Legendary roots rocker Bruce Springsteen once declared that Bob Marley belonged in “the pantheon alongside Dylan, Elvis Presley, James Brown and Wood Guthrie”. Although the genres they spearheaded massively differed, the two were both hugely politically conscious musicians who used their sound as a way to explore class, racism and religion.
To them, music was never about hitmaking. Still, it came with the territory because their singular voices could spark conversations about inequality in a way that resonated across the globe. Springsteen considered Marley “one of the few musicians who can truly be described as revolutionary”.
While the two had brief moments of collaboration, their enduring parallels resulted in a permanent shoutout of Springsteen’s ‘Johnny 99’. On the face of it, the track from 1982’s Nebraska had no connection to the reggae legend at all, barring its ironically jaunty beat. It was as atypical a Springsteen song as you could get – an autoworker from New Jersey gets fired and kills a clerk while drunk and desolate. There are flashes of harmonica between the general bleakness provided by the narrative about poverty and murder.
It was an unlikely political anthem, given there was no redemptive message of hope in hard times. But in the time-honoured tradition of Presidents seizing on vaguely patriotic-sounding rock songs, Ronald Reagan used the popularity of Born in the U.S.A. to pander to voters. “America’s future,” he declared, “rests in the message of hope in the songs of a man so many young Americans admire – New Jersey’s own Bruce Springsteen.”
That declaration incensed Springsteen, who addressed Reagan’s comments at a 1984 Pittsburgh show. “The president was mentioning my name the other day, and I kinda got to wondering what his favourite album musta been,” he said. “I don’t think it was the Nebraska album. I don’t think he’s been listening to this one.” He then proceeded to play ‘Johnny 99’ at full pelt, pointedly picking the track so miserable its murderous, jobless protagonist begs a judge for an execution verdict.

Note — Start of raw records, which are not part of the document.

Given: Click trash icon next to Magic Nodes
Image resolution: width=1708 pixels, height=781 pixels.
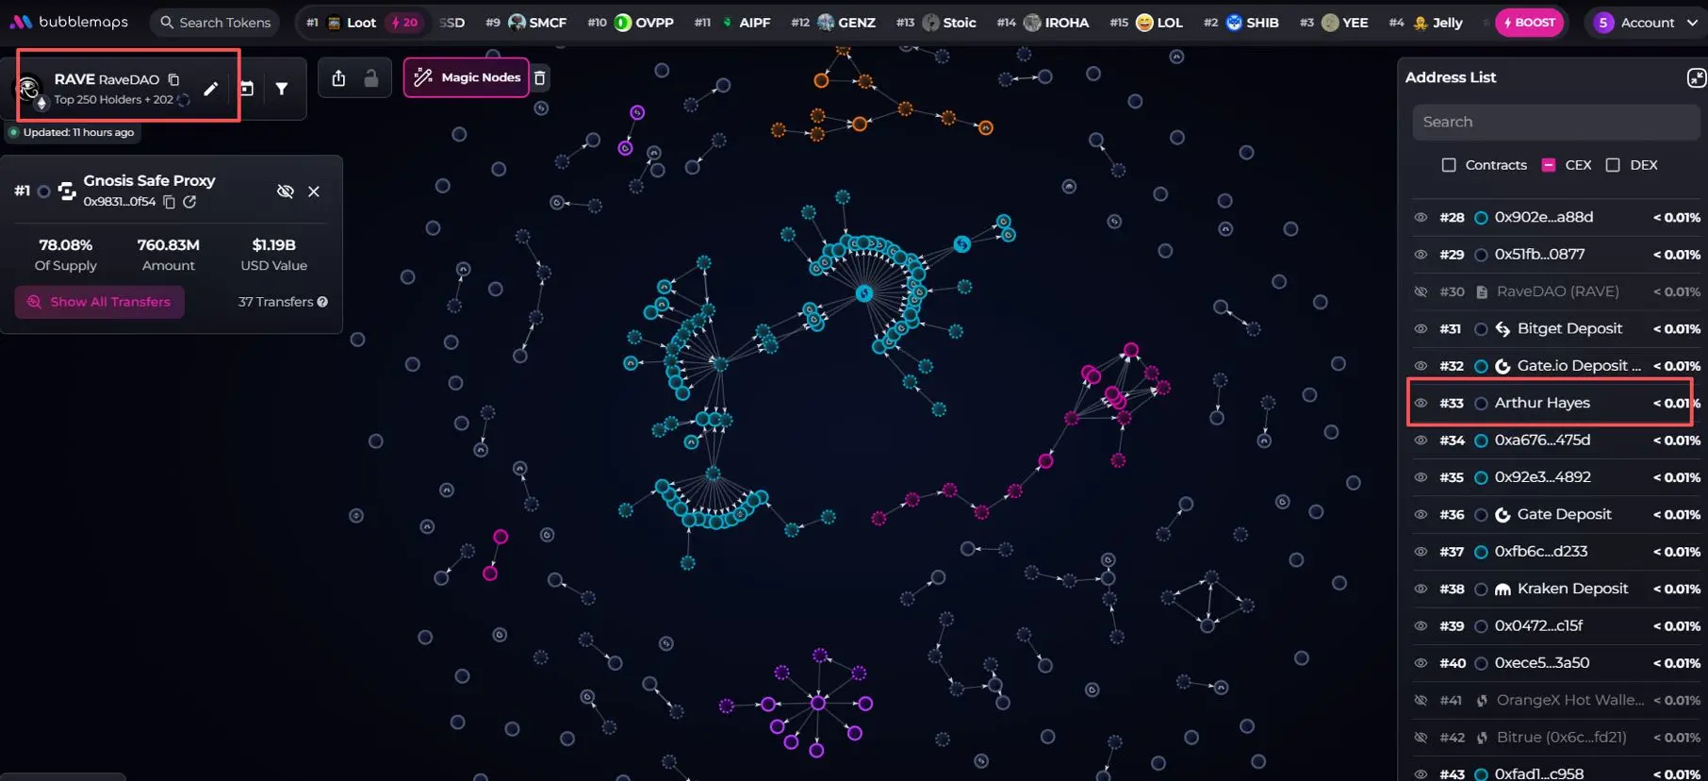Looking at the screenshot, I should [540, 78].
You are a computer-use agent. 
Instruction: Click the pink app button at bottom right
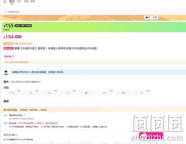click(x=151, y=136)
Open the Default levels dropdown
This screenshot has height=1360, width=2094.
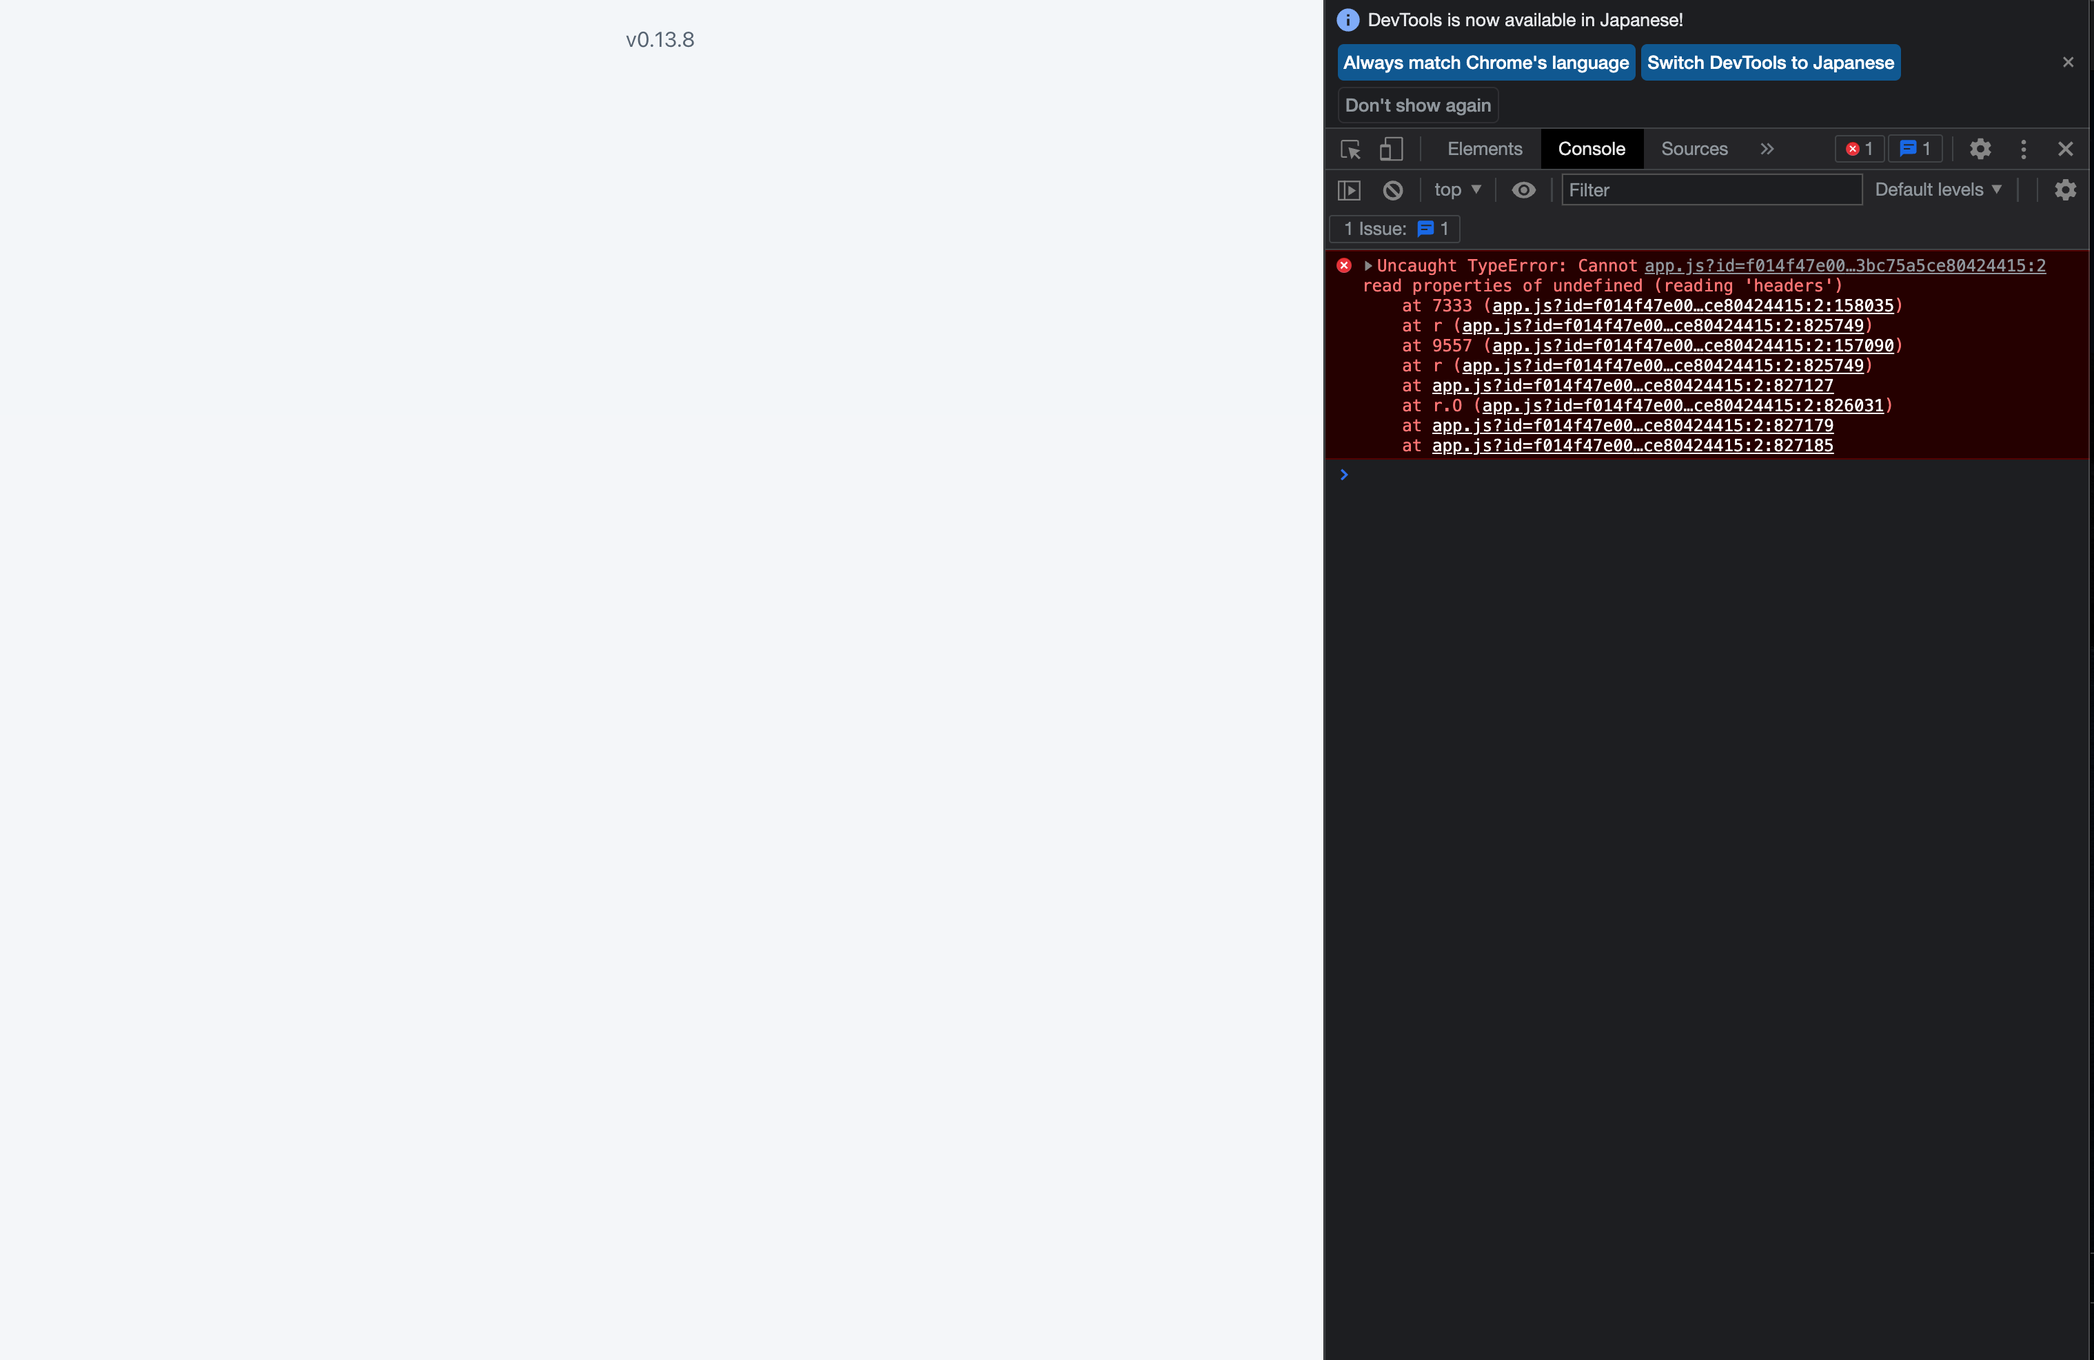[1938, 190]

Picking ‘Johnny 99’ to illustrate his point was made more impactful by Marley’s small inclusion. The judge who sentences Johnny is named “John Brown”, also the sheriff’s name in Bob Marley’s ‘I Shot The Sheriff’. Given Springsteen considered Marley a musical revolutionary, sending a pointed message to Reagan with a track inspired by him was a double-whammy – an ode to an artist he admired and a declaration to anyone else looking to willfully misinterpret his songs that he wouldn’t stand for it.
Springsteen once clarified that while there was a real patriotism hidden underneath the best of his music, it was a “critical, questioning and often angry patriotism,” and he continued the trend of holding politicians to account long after Marley’s passing in the countercultural spirit the two shared.